## TRECHO DA PÁGINA
______

Agenda 26/06/2012 às 16:01

O fato gerador da contribuição previdenciária sempre foi a prestação do serviço, por ser este o único fato capaz de, ao mesmo tempo, dar causa a remunerações pagas, devidas ou creditadas como retribuição pelo trabalho do obreiro.

Conforme previsão constitucional, compete à Justiça Trabalhista processar e julgar a execução, ex officio, das contribuições sociais decorrentes das sentenças que proferir (artigo 114, inciso VIII). A competência da Justiça do Trabalho instituída pela EC n. 20/1998 e ratificada pela EC n. 45/2004 limita-se a executar, de ofício, as contribuições previdenciárias previstas no artigo 195, I, a (devidas pelo empregador) e II (devidas pelo empregado), as quais incidem sobre a folha de salários e demais rendimentos do trabalho pagos ou creditados, a qualquer título, à pessoa física que lhe preste serviço, mesmo sem vínculo empregatício.

______

## TRECHO DE DADOS
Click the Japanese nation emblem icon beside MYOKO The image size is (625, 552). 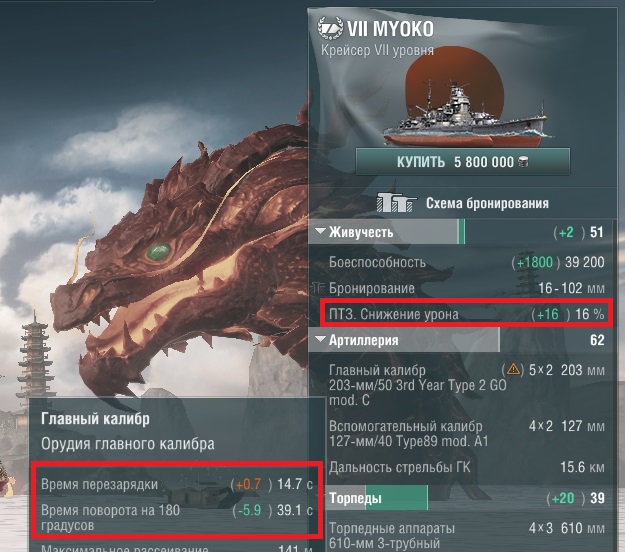coord(330,28)
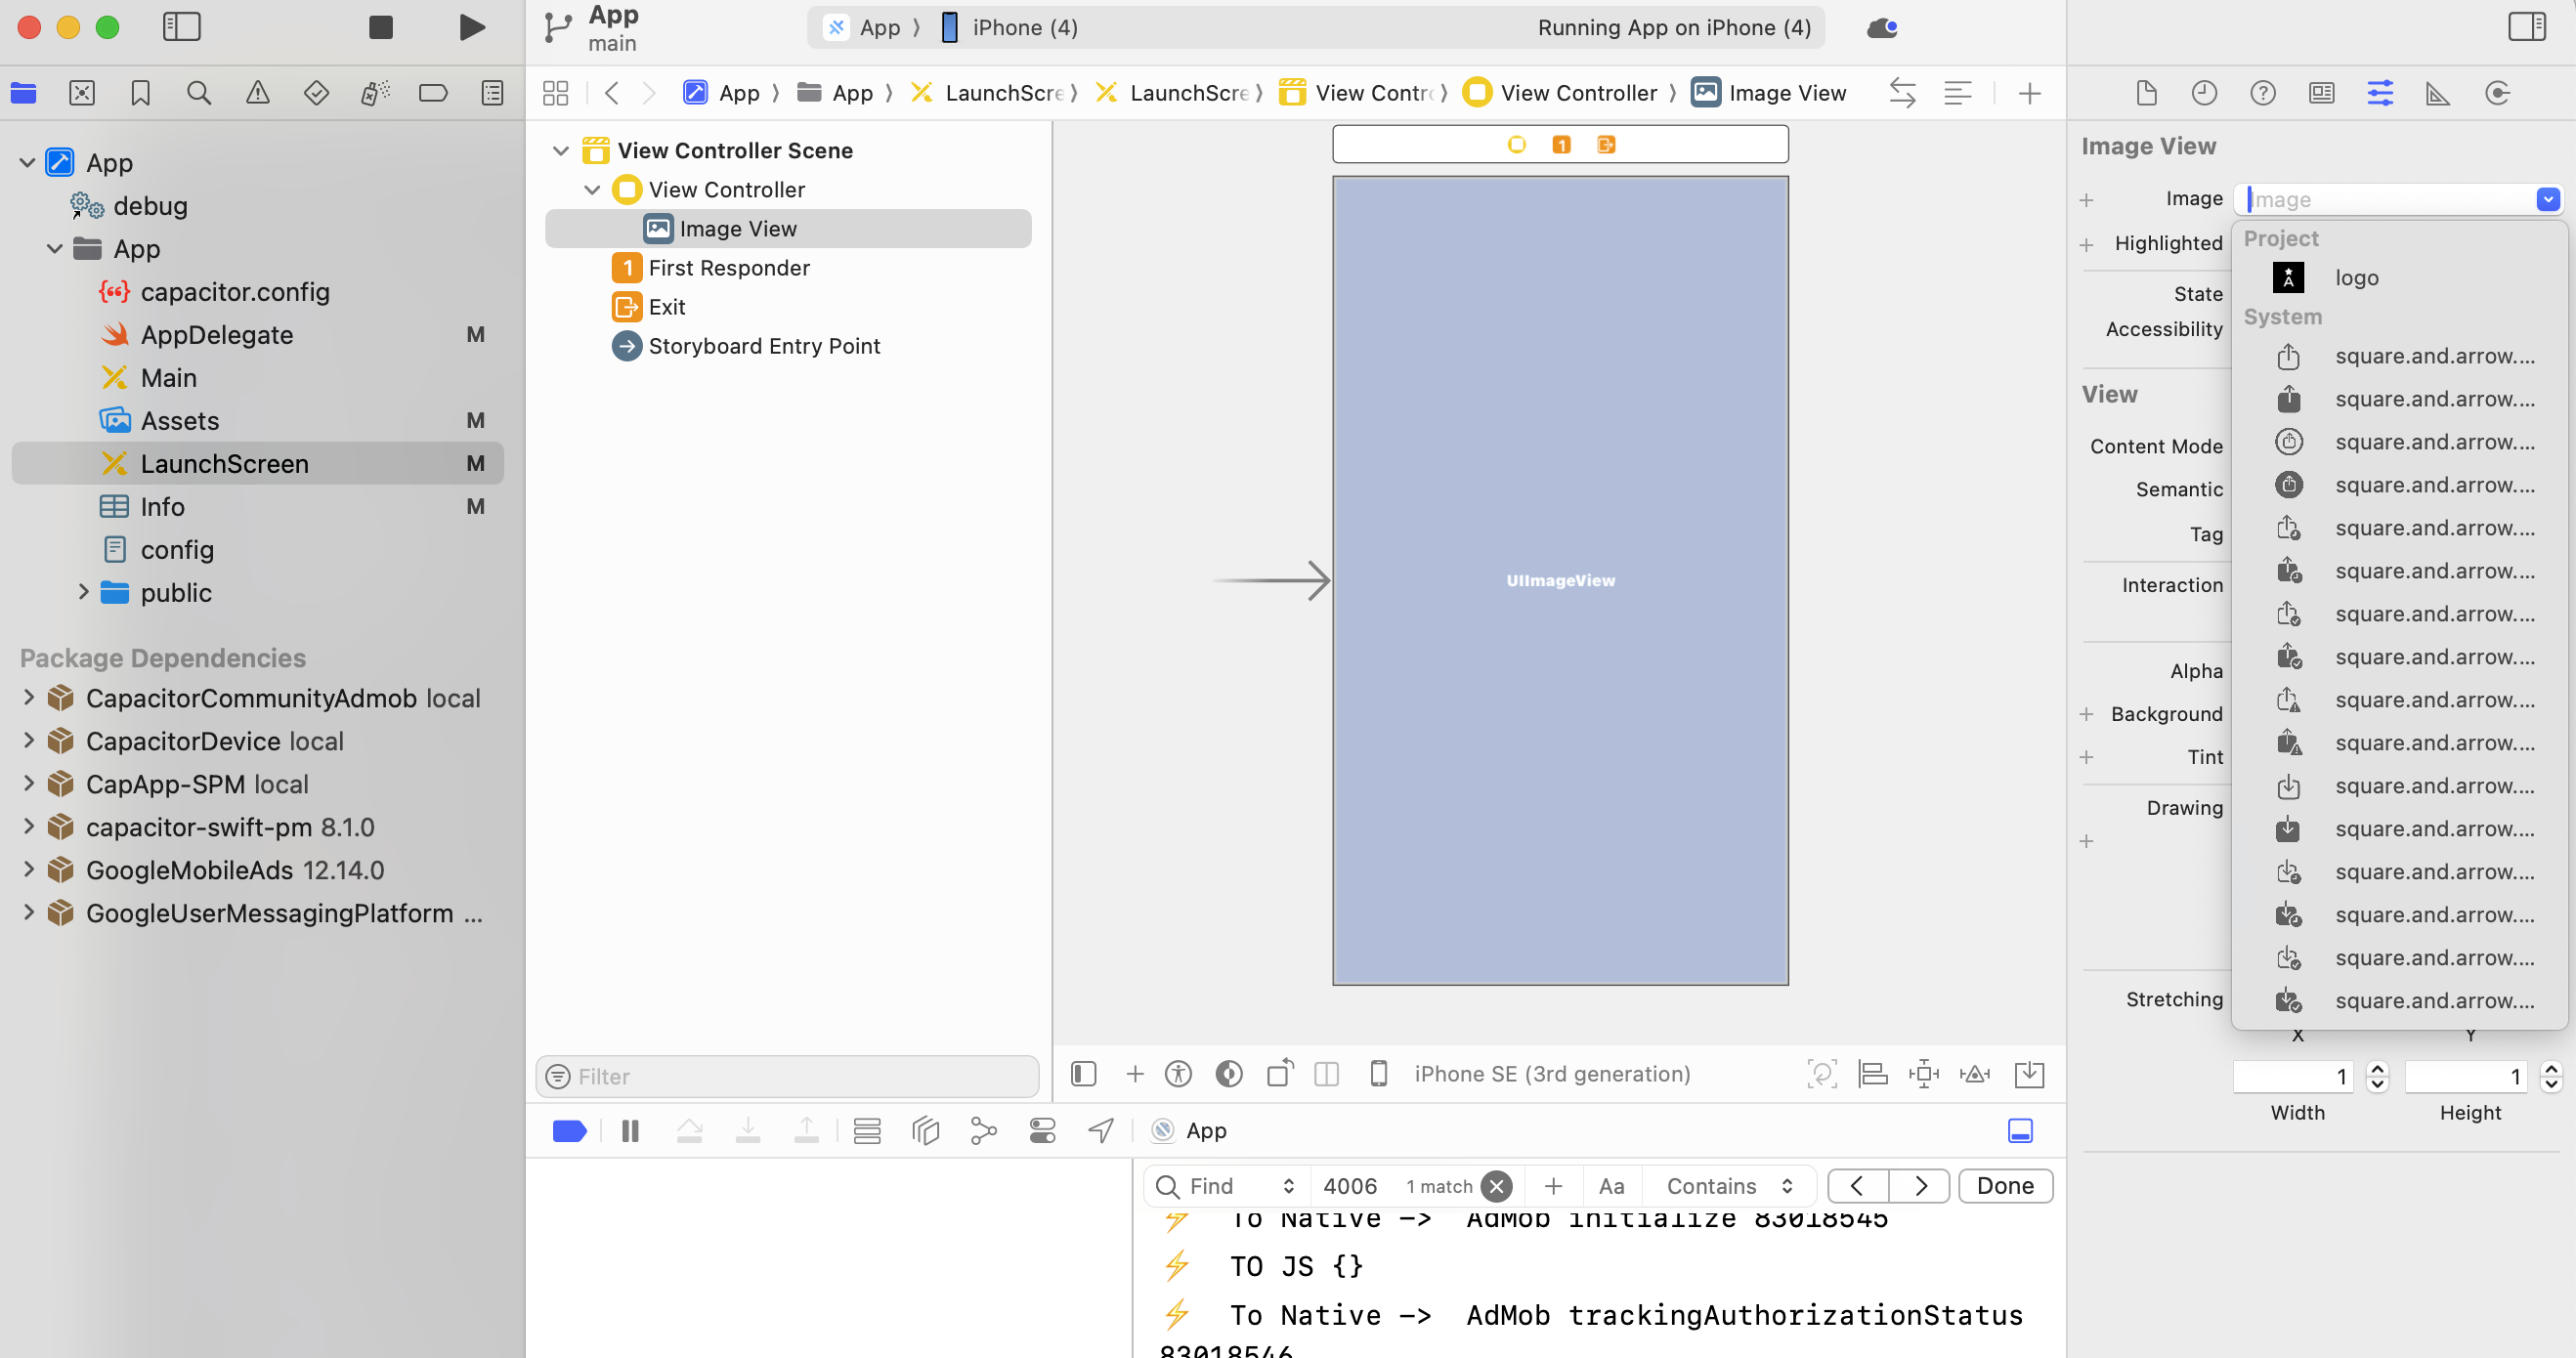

______

## TAREFAS A CUMPRIR
1. Atualize um trecho do texto sobre contribuição previdenciária, começando em "Conforme previsão constitucional, compete" e seguindo até "sem vínculo empregatício.". Nele, troque "folha de salários" por "folha de pagamento".
2. Com base no texto sobre contribuição previdenciária, responda:
(a) Qual sempre foi o fato gerador da contribuição previdenciária?
(b) Em que artigo e inciso está a previsão constitucional da competência da Justiça Trabalhista para executar as contribuições sociais?
(c) Quais emendas constitucionais instituíram e ratificaram essa competência da Justiça do Trabalho?
O material é independente do texto sobre contribuição previdenciária.

## RESPOSTAS DESENVOLVIDAS
1.
Conforme previsão constitucional, compete à Justiça Trabalhista processar e julgar a execução, ex officio, das contribuições sociais decorrentes das sentenças que proferir (artigo 114, inciso VIII). A competência da Justiça do Trabalho instituída pela EC n. 20/1998 e ratificada pela EC n. 45/2004 limita-se a executar, de ofício, as contribuições previdenciárias previstas no artigo 195, I, a (devidas pelo empregador) e II (devidas pelo empregado), as quais incidem sobre a folha de pagamento e demais rendimentos do trabalho pagos ou creditados, a qualquer título, à pessoa física que lhe preste serviço, mesmo sem vínculo empregatício.

2.
(a) A prestação do serviço.
(b) No artigo 114, inciso VIII.
(c) A EC n. 20/1998 a instituiu, e a EC n. 45/2004 a ratificou.